» **DOCUMENT SEGMENT**:
┌──

In [1]:
import pandas as pd

DATA_DIR = 'dataset'

# import rules csv
rules = pd.read_csv(f'{DATA_DIR}/rules_recipe_scale.csv')

In [None]:
# Create a visualization of cumulative lift distribution, i.e on the X axis we have the lift value and Y axis we have the cumulative percentage of rules that have a lift value less than or equal to the lift value on the X axis.,

import matplotlib.pyplot as plt
import numpy as np
lift_sweep = np.linspace(0, 50, 100)
row_count_per_lift = [
    len(rules[rules['lift'] <= lift]) for lift in lift_sweep
]
# Divide row_count_per_lift with total row count to get cumulative percentage
cumulative_percentage = [
    row_count / rules.shape[0] for row_count in row_count_per_lift
]

plt.plot(lift_sweep, cumulative_percentage)

In [None]:
lift_sweep = np.linspace(0, 10, 50)

└──

» **Items from a data source**:
┌──

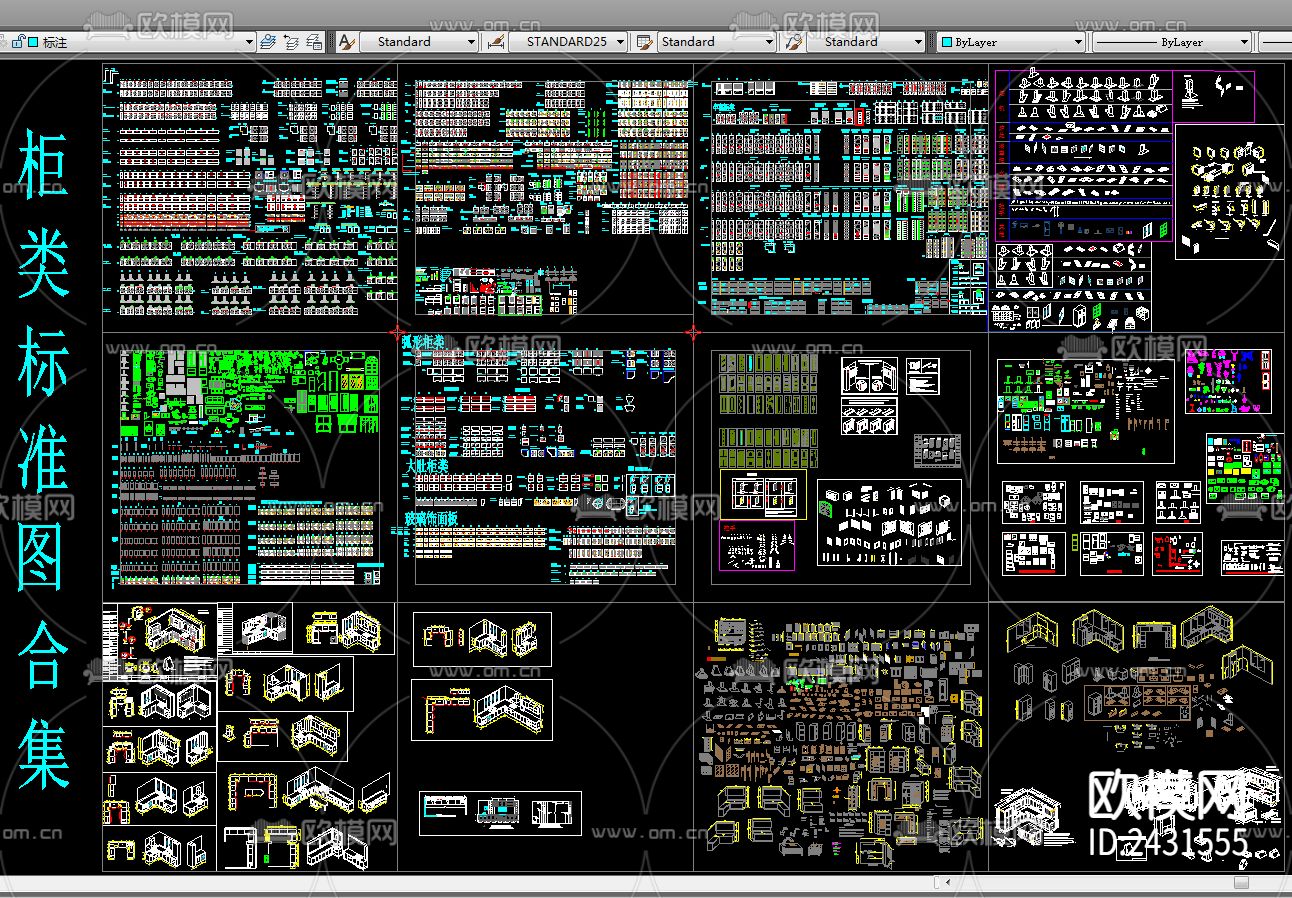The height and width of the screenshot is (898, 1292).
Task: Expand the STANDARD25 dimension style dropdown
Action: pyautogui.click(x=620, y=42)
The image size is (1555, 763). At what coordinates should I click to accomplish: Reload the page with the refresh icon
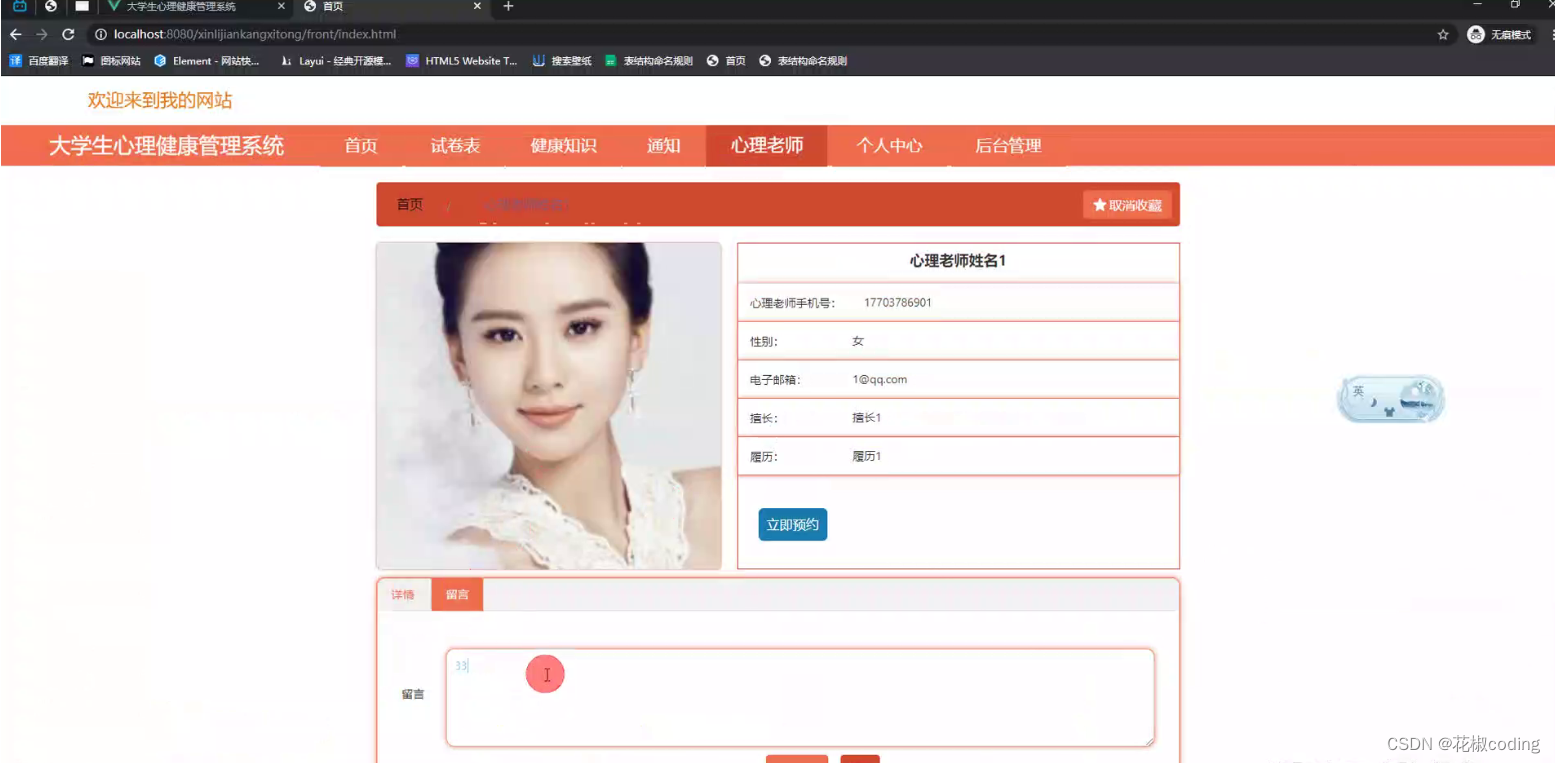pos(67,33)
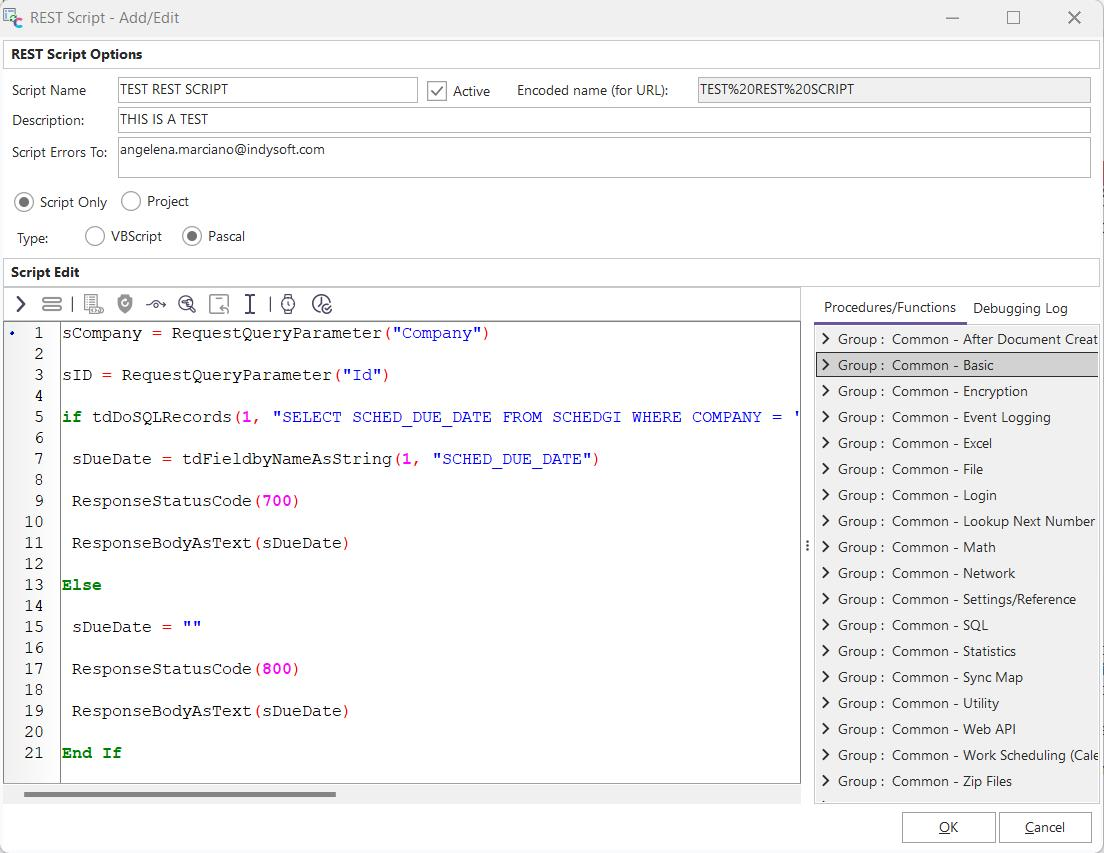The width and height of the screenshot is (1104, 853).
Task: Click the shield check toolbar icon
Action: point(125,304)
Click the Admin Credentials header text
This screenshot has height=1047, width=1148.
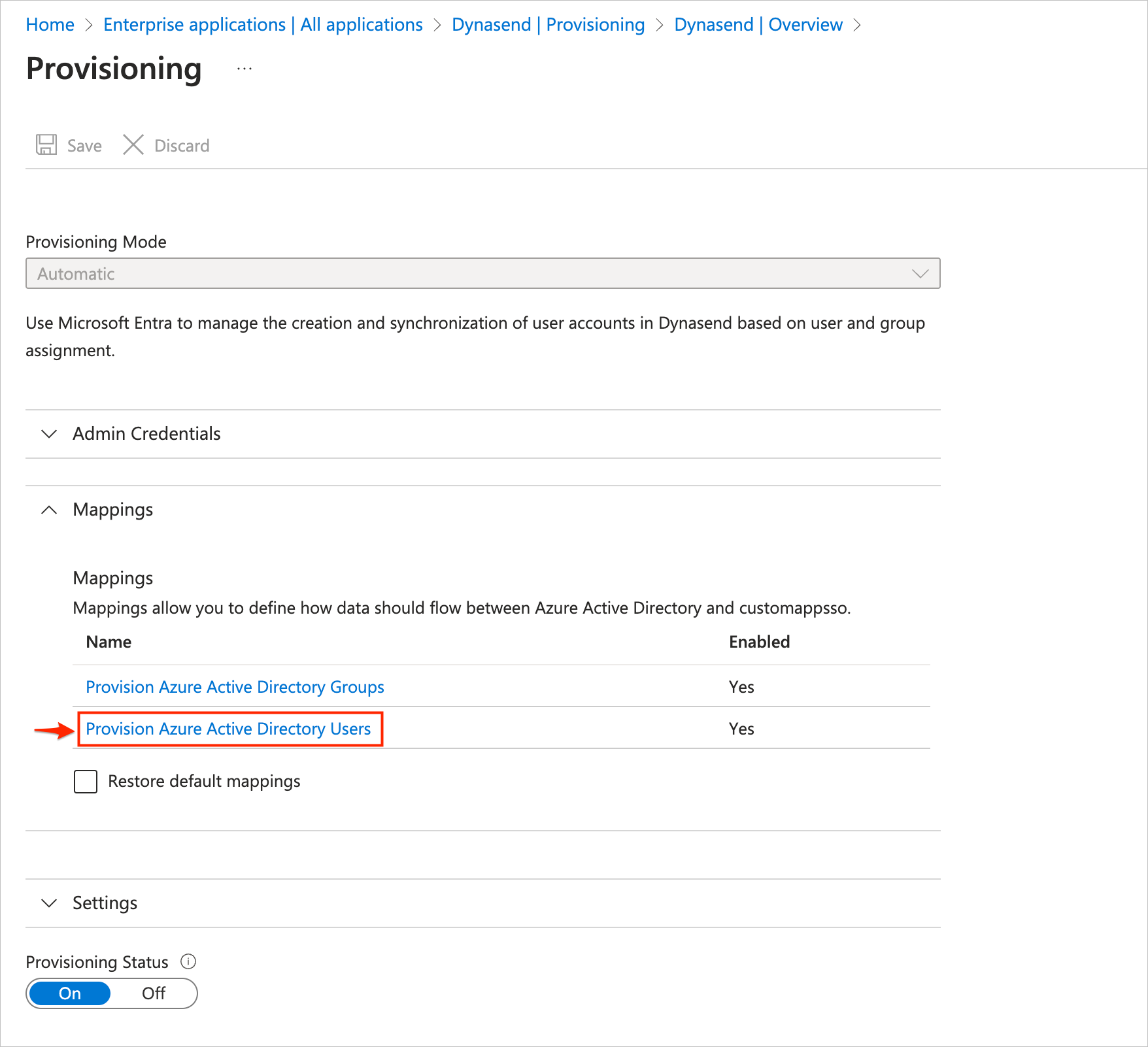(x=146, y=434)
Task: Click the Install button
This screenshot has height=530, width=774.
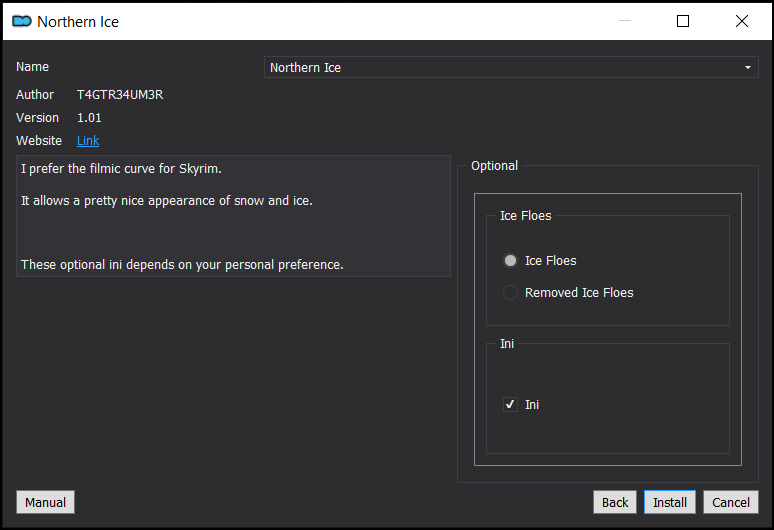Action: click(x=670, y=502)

└──

» **TASKS**:
[a] In the notebook code, why is each value in row_count_per_lift divided by rules.shape[0]?
[b] Repeat the part of the notebook code starting with "DATA_DIR = 'dataset'" and going on through "np.linspace(0, 50, 100)".

» **REPLIES**:
[a] Dividing by the total row count turns each count of rules with a lift at or below a given value into a cumulative percentage. That percentage goes on the Y axis of the cumulative lift distribution, with lift values on the X axis.

[b]
DATA_DIR = 'dataset'

# import rules csv
rules = pd.read_csv(f'{DATA_DIR}/rules_recipe_scale.csv')

In [None]:
# Create a visualization of cumulative lift distribution, i.e on the X axis we have the lift value and Y axis we have the cumulative percentage of rules that have a lift value less than or equal to the lift value on the X axis.,

import matplotlib.pyplot as plt
import numpy as np
lift_sweep = np.linspace(0, 50, 100)